Going out into the desert was quite surreal. There was a lot of shrubs and small trees dotting the landscape, with some sand dunes standing above the sparse vegetation. We were told that one would have to ride on their camel for six days before seeing pure desert. To put this into perspective, it also takes 15 days of riding to reach the salt mines at Tadoueni, at the northern tip of Mali.

There was also a strange assortment of animals. “Wild” goats, donkeys and cattle walked about freely, munching on what they could. Apparently at night, they instinctively know to go back to the encampments, so they are allowed to roam as they please.

After a while, I noticed that I could no longer see Timbuktu and we appeared to be surrounded by desert – clearly we really were at the end of the world!

Two hours later, we arrived at the “village” (i.e. his tents). My bag was covered in camel hair. To keep a camel from going far, you tie its front legs together, so to move around, it “hops” about. Another strange fact: there is one kind of tree in the desert covered in thorns (I got caught in one) and they love to eat its branches. Wow.

While drinking Taureg tea and biscuits, we met Alcoo’s children and mother as well as the children of his uncle, who was apparently off in a caravan somewhere at the time. They were very adorable and well-behaved. Lunch was rice and goat. (Hey, at least it wasn’t fish)

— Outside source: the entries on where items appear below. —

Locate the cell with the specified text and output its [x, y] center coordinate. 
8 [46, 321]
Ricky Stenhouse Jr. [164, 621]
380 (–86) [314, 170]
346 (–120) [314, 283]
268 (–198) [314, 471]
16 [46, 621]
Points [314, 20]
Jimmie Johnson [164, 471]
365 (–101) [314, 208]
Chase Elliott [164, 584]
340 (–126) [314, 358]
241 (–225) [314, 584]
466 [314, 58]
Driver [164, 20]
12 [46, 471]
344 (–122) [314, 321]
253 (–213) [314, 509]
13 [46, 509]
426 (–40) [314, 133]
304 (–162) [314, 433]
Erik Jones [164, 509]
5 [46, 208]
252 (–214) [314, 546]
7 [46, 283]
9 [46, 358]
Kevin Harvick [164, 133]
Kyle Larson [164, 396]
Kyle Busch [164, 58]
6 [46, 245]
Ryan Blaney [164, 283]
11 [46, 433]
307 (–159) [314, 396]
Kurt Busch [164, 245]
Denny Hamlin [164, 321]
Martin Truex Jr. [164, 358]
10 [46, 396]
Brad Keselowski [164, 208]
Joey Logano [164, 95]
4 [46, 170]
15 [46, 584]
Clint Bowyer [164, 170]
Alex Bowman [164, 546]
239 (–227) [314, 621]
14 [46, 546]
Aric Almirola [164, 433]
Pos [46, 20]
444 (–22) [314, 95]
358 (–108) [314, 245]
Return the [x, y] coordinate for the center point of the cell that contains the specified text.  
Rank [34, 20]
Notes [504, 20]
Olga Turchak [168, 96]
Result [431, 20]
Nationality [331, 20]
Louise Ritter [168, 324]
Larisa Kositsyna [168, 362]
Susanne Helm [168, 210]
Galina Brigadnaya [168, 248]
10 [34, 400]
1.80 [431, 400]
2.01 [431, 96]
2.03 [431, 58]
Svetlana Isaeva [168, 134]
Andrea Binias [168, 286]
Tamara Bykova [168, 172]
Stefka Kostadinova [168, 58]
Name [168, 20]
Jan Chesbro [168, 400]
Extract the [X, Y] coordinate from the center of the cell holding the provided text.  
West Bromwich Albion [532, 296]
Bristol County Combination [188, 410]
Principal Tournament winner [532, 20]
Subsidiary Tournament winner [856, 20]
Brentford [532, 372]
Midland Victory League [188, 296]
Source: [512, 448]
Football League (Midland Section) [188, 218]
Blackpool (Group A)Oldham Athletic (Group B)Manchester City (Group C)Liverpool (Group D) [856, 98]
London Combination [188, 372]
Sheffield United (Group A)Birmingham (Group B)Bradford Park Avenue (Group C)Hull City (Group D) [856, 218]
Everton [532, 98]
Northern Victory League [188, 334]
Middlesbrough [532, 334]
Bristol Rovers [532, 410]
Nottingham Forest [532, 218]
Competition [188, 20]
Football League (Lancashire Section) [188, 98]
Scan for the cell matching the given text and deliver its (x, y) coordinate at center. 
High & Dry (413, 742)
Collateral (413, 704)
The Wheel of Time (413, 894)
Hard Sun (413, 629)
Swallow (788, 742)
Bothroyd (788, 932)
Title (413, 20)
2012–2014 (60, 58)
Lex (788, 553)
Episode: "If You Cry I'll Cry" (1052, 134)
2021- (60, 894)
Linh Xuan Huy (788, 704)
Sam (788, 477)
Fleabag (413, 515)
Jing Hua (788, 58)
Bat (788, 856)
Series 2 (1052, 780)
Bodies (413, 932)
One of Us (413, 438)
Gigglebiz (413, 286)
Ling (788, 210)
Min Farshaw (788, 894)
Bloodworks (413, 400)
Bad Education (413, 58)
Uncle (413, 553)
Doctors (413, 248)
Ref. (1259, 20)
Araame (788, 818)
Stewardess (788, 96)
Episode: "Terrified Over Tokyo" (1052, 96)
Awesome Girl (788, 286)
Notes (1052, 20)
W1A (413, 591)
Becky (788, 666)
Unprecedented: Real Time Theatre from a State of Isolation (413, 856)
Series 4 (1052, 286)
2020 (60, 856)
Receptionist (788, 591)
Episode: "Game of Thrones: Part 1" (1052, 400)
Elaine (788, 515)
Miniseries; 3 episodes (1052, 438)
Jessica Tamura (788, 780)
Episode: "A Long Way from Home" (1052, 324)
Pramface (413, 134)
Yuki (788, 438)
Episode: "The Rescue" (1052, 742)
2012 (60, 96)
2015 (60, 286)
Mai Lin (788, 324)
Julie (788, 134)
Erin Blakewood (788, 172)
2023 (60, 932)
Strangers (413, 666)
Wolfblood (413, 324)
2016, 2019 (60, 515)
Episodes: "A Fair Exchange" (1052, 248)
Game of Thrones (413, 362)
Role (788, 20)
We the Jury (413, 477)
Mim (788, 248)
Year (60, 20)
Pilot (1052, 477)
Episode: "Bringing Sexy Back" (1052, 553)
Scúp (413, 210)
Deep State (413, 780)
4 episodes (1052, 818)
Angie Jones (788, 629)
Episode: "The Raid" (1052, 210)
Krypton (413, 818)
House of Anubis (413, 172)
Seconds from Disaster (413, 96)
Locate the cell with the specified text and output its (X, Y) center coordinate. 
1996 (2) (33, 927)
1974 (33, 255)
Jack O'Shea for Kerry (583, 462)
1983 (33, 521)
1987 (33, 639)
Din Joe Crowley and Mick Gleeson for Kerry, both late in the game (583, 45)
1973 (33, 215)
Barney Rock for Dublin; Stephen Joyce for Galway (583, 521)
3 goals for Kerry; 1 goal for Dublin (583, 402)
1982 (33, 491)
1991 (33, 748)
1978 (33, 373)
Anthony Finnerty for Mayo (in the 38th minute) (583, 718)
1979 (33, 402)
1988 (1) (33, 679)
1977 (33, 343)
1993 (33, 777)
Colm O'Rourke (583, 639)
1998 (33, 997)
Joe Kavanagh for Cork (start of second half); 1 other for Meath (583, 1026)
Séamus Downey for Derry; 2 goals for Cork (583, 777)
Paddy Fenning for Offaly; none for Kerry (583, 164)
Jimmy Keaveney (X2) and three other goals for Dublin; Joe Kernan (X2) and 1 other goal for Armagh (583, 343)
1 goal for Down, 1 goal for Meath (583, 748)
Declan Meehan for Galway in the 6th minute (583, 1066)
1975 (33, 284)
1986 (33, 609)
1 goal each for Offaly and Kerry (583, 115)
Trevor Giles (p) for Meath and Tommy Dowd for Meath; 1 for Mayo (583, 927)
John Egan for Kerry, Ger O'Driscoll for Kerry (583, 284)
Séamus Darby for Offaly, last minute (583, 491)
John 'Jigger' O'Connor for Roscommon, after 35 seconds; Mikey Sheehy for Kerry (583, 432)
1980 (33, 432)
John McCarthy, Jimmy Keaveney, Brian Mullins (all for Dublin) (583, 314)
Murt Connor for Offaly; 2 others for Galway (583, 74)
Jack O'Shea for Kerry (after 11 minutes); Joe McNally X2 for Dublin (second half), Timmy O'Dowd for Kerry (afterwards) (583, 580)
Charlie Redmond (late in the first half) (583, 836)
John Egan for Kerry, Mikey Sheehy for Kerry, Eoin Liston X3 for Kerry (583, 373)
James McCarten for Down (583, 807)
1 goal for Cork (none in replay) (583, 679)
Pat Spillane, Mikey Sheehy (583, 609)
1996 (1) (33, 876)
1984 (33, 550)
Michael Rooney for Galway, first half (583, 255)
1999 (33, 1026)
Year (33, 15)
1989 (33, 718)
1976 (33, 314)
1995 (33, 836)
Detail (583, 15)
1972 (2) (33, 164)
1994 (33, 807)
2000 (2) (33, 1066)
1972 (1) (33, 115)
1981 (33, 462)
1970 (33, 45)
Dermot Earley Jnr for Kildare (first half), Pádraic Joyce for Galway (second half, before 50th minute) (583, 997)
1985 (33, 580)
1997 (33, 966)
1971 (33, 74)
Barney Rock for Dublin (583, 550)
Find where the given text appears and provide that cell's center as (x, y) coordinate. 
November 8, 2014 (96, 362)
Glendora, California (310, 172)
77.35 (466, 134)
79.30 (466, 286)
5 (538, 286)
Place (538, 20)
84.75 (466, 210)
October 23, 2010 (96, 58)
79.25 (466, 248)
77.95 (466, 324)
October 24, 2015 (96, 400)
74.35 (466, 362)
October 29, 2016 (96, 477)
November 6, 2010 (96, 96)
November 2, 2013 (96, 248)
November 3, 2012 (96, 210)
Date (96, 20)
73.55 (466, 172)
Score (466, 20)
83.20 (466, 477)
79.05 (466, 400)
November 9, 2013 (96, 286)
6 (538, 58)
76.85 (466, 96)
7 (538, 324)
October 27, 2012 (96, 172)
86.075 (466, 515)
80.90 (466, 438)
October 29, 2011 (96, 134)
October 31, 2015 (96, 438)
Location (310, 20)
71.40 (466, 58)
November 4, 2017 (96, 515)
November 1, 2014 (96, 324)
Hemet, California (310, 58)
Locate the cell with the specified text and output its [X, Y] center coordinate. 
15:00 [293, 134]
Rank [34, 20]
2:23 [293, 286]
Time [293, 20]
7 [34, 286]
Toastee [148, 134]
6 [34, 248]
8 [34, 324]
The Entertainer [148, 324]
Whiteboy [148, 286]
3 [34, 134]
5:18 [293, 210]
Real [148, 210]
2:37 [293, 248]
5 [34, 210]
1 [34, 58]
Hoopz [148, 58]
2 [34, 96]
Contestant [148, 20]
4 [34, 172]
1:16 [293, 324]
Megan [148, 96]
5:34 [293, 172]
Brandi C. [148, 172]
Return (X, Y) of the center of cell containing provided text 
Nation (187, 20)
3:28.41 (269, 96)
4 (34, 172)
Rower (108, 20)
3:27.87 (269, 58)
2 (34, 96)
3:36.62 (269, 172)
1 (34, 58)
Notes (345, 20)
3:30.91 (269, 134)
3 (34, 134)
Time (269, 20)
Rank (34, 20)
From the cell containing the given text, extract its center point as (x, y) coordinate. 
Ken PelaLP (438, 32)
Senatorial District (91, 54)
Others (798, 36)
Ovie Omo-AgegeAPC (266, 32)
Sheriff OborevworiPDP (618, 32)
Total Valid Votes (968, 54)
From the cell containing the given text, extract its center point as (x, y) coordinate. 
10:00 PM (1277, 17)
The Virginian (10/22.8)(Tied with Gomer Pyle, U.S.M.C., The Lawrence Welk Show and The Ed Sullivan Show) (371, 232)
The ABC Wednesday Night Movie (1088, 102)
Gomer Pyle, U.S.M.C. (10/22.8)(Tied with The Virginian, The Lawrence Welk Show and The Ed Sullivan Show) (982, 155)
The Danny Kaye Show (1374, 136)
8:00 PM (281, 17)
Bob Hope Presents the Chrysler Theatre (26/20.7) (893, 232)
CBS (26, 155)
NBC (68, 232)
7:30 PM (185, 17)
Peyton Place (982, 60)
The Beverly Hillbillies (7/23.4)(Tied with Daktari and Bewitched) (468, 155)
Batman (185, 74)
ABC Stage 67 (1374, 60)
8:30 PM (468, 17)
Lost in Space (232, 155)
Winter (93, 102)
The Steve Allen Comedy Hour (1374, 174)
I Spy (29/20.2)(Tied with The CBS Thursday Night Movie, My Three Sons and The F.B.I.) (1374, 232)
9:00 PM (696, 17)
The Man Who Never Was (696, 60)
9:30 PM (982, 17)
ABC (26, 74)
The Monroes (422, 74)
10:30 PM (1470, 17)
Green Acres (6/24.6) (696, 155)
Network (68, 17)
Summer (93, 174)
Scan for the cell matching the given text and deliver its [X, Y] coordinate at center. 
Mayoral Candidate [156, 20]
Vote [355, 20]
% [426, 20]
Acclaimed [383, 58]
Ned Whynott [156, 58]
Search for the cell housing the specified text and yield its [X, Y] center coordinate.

We spent a few hours roaming around the desert, climbing the dunes and watching the donkeys play. It was so different to be there. I felt almost as if I was walking on the moon. At sunset I went out very far in search of a nearby village, but when darkness set in, I decided to return. Perhaps the end of the world was enough for tonight.

We set up our beds near the clam-shaped tents and drank more tea. Alcoo offered Jan Il one of his hand-dyed indigo turban cloths and we spent the evening slowly haggling in between dinner (more rice and goat), friendly conversation and more tea. We talked about the Taureg people, a historically marginalized nation, their lifestyle, the caravans that go to Mauritania and the impact of tourism on their lives. We sat and drank tea by candlelight under the stars and a crescent moon. So this is the desert life!